Austria’s Anna Fenninger, 24, who finished second to Hoefl-Riesch 504-464 in the downhill standings, clinched her first-ever World Cup overall title Thursday by finishing second to Swiss star Lara Gut, 22, in the super giant slalom.
Fenninger (1,271 points) leads over Hoefl-Riesch (1,180) and Gut (1,056) with only two races left in the season. But the first two races at Lenzerheide were spectacular for Gut, who won her sixth and seventh World Cup races and clinched her first-ever World Cup crystal globe for winning in SG.
The Lenzerheide speed races were also bittersweet for 31-year-old Aksel Lund Svindal of Norway. The five-time world; champion and 25-time World Cup race winner hoped to add a third overall title to the ones he won in 2007 and 2009.
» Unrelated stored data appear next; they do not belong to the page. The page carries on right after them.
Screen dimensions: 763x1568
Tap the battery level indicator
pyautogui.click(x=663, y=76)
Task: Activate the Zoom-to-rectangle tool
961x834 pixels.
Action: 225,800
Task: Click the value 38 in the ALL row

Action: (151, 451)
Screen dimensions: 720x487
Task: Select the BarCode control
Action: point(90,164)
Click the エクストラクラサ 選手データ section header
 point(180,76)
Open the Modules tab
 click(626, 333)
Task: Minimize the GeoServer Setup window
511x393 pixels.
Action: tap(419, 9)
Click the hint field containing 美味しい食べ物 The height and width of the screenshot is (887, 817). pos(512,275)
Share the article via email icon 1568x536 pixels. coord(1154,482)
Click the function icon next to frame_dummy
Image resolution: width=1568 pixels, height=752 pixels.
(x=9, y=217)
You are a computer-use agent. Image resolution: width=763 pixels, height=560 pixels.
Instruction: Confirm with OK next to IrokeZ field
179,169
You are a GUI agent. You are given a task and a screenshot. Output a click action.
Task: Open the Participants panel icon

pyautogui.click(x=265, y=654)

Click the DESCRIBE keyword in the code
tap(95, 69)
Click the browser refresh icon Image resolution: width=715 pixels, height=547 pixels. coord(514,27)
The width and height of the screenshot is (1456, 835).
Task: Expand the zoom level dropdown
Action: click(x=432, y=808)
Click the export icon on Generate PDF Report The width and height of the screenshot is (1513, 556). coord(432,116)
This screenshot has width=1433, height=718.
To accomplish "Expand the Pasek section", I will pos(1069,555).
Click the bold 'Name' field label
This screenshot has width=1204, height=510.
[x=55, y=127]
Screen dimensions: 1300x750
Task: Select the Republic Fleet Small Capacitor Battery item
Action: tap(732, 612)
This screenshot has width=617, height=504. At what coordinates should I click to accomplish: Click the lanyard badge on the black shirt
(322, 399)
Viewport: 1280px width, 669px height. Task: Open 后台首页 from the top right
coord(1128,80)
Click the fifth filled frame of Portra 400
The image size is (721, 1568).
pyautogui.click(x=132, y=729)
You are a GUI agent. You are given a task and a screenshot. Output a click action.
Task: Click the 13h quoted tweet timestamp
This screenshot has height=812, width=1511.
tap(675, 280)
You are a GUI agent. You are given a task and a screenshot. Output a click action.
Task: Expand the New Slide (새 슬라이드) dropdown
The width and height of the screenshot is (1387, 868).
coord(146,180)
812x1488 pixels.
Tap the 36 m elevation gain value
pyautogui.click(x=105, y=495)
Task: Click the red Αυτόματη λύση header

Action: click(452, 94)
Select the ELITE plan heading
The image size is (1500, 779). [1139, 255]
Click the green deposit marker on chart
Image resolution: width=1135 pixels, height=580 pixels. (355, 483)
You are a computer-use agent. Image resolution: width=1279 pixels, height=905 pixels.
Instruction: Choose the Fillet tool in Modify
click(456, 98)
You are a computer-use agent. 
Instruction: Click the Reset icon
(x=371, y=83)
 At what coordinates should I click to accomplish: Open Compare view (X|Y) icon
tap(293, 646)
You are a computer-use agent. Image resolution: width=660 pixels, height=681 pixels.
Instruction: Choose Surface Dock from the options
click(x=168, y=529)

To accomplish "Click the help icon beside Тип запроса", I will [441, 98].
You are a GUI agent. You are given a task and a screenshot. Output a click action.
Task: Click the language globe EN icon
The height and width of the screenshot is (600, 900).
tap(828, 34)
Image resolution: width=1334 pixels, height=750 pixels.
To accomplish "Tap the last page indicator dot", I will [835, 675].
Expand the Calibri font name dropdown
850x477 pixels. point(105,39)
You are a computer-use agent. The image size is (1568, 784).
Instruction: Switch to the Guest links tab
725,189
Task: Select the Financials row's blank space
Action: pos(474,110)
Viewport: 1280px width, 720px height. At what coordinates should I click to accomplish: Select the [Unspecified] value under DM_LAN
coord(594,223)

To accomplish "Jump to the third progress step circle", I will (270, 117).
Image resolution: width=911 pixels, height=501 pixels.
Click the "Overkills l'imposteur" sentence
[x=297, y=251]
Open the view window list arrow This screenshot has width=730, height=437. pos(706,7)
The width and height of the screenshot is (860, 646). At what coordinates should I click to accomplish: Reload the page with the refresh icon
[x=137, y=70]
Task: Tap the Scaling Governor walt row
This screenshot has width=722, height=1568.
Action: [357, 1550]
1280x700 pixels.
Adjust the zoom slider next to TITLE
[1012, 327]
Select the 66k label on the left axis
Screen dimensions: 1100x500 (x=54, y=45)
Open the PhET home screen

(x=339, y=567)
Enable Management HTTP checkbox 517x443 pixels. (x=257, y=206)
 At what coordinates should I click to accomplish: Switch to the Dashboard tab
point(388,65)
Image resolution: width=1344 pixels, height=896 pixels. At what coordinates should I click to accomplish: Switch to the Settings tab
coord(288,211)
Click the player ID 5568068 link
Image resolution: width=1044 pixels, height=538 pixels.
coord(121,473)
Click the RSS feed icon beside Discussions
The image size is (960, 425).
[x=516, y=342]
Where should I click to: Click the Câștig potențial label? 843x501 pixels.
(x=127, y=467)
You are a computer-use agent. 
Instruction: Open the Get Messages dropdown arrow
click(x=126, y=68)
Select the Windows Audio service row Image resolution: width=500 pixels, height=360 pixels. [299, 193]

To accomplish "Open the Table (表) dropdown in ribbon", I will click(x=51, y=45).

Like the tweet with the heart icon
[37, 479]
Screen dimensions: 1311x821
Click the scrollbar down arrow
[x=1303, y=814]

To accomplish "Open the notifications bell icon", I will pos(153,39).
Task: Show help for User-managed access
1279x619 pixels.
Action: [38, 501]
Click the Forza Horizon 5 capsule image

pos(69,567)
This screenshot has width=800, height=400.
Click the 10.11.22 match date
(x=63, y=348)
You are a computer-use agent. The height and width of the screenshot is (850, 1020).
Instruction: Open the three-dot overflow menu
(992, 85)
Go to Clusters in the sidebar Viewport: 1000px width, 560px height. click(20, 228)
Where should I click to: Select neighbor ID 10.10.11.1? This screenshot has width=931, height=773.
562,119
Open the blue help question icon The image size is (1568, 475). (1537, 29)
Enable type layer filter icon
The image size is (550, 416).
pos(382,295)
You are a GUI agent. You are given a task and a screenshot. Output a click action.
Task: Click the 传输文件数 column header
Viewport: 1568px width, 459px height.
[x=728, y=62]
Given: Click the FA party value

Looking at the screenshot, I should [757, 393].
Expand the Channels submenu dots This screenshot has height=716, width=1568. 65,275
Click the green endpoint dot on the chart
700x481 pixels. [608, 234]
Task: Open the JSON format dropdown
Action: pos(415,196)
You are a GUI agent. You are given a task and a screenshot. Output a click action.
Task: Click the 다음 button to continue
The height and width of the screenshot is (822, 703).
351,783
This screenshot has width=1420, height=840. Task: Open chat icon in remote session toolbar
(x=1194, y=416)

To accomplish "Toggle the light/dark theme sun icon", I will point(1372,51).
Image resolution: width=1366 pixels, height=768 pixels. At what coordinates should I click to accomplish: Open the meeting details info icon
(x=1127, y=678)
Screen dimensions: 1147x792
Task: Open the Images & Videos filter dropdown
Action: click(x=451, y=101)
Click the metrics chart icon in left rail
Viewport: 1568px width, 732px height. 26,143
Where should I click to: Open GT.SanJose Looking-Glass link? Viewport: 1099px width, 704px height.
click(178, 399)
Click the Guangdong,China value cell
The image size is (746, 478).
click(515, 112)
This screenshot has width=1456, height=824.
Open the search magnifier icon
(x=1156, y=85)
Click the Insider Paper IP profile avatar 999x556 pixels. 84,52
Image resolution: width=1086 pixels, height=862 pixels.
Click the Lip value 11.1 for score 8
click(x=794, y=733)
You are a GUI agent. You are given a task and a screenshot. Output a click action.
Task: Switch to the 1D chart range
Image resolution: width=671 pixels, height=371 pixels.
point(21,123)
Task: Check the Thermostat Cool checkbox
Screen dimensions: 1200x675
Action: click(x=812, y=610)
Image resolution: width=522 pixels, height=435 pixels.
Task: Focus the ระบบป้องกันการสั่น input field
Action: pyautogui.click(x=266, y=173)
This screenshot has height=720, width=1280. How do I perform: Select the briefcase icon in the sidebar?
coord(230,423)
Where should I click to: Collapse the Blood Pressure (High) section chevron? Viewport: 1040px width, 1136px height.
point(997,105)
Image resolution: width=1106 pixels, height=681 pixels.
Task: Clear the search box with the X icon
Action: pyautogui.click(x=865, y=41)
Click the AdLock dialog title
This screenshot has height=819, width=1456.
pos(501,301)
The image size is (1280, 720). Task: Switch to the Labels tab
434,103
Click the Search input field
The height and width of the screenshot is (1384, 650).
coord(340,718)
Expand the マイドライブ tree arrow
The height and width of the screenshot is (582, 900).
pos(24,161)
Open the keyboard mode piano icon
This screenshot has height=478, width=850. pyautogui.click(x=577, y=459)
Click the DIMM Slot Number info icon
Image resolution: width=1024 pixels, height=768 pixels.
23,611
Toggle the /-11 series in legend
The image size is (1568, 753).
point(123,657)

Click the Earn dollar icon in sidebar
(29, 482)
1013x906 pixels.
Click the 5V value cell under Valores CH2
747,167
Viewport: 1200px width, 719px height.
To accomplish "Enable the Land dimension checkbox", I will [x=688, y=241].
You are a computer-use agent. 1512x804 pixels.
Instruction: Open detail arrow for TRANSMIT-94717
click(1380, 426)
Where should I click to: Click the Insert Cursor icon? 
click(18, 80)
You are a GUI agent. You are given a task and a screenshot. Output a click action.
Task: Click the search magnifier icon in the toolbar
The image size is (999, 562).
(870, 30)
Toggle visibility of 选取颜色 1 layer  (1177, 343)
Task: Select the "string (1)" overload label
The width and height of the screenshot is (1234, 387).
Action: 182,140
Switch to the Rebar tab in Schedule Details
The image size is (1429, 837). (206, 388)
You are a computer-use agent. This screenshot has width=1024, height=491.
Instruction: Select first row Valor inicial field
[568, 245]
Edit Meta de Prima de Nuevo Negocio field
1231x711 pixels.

Yet Svindal, who had already clinched the downhill and super giant slalom crystal globes for 2014, came up short in points with a fifth-place downhill and 16th-place non-scoring finish in Thursday’s super giant slalom.
It left the door open for Austria’s Marcel Hirscher, 25, who trails Svindal buy only 19 points, 1,091 to 1,072, entering the final two technical races at the World Cup Finals.
And Hirscher is a good bet to outscore Svindal this weekend, since he currently leads American Ted Ligety 510-460 in the giant slalom standings and ranks second in slalom, only five points out of the lead
France’s Alexis Pinturault, better known for his skill in technical events, captured Thursday’s SG—only his third SG podium—and Austria’s Olympic downhill king Matthias Mayer won Wednesday’s men’s downhill finale.
American results at the Finals
Bode Miller of Franconia, N.H. rallied to an impressive third in the Audi FIS Alpine World Cup super G final Thursday, closing the men’s speed events for the 2014 season.
Ted Ligety was fifth and Travis Ganong finished ninth.
On Wednesday, Ligety tied for second in downhill at Lenzerheide to become only the second American man to score a top three in each of the five disciplines. Ligety joined an elite group of only eight men, including Miller, who have scored podium finishes in all five World Cup disciplines.
The best previous downhll for Ligety also came at Lenzerheide, finishing fourth in 2007.
Also Wednesday, Julia Mancuso of Squaw Valley, Ca. was 10th to lead the U.S. Ski Team in the final downhill of the Audi FIS Alpine World Cup season Wednesday. Lindsey Vonn of Vail, Co. had won the women's downhill title the past six consecutive seasons.
On Thursday, Mancuso skied into the top 10 in the Audi FIS Alpine World Cup super G final, leading the U.S. women during the final speed event of the 2014 season.
All three U.S. women finished in the points during the sunny super G finale, with Stacey Cook of Mammoth Mountain, Ca. finishing 11th and Leanne Smith of North Conway, N.H. 14th.